Scenarios 5-8 show the comparable values for incident energy if the medium-voltage fused switch is replaced with a medium-voltage circuit breaker. Scenario 5 is analogous to scenario 1 except that the overcurrent relay for the medium-voltage circuit breaker typically would allow the fault to exist for a much longer time period, so the incident energy is huge, at 106.5 cal/cm2

Table 1
Scenario
Fault location
Medium-voltage (MV) switching device
Low-voltage (LV) switching device
Device that interrupts arcing fault
Interrupting time (ms)
Incident energy (Cal/cm2)
1
Load side of LV main breaker
MV fused switch
Main breaker
MV fused switch
900 ms
38.3
2
Load side of LV main breaker
MV fused switch
Main breaker
LV main breaker on short-time delay
400 ms
17.0
3
Load side of LV main breaker
MV fused switch
Main breaker
LV main breaker on command from arc-sensing system
35 ms
1.5
4
Load side of LV main breaker
MV fused switch
Main breaker
MV fused switch
900 ms
38.3
5
Load side of LV main breaker
MV circuit breaker
Main breaker
MV circuit breaker phase protection
2,500 ms
106.5
6
Load side of LV main breaker
MV circuit breaker
Main breaker
LV main breaker on short-time delay
400 ms
17.0
7
Load side of LV main breaker
MV circuit breaker
Main breaker
LV main breaker on command from arc-sensing system
35 ms 
1.5
8
Load side of LV main breaker
MV circuit breaker
Main breaker
MV circuit breaker on command from arc-sensing system
49 ms 
2.1

Scenarios 6 and 7 are identical to scenarios 2 and 3, with the low-voltage main circuit breaker interrupting the fault, so the incident energy values are the same as for scenarios 2 and 3. 

 

The real value of the medium-voltage circuit breaker in reducing the incident energy is seen in scenario 8, where the arc sensing system in the low-voltage switchgear commands the mediumvoltage circuit breaker to interrupt the arcing fault and the incident energy is reduced to a relatively mild 2.1 cal/cm2 .

 

For this example, it is observed the use of a medium-voltage circuit breaker combined with and arc-sensing system in the low-voltage switchgear dramatically reduces the arc-flash incident energy for a fault on the line side of the low-voltage main circuit breaker to about 2 percent of the incident energy of scenario 5.

 

Also, consider the situation in which there is no low-voltage main circuit breaker, common in certain continuous process industries.
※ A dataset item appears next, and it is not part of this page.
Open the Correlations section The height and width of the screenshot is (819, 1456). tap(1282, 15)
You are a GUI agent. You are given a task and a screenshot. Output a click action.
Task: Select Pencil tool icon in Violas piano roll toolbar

In this situation, any arcing fault in the low-voltage switchgear becomes scenario 4 with unacceptable levels of incident energy.  

 

This suggests very strongly that substations that do not have an lowvoltage main circuit breaker should always have a medium-voltage circuit breaker and an arc-sensing system in the low-voltage switchgear to send a trip command to the medium-voltage circuit breaker on occurrence of an arcing fault.

 

Users should carefully consider all means to reduce the arc-flash incident energy in substation installations. The advantages of using a primary circuit breaker in unit substations in place of the traditional medium-voltage fused switch readily justify use of a primary circuit breaker.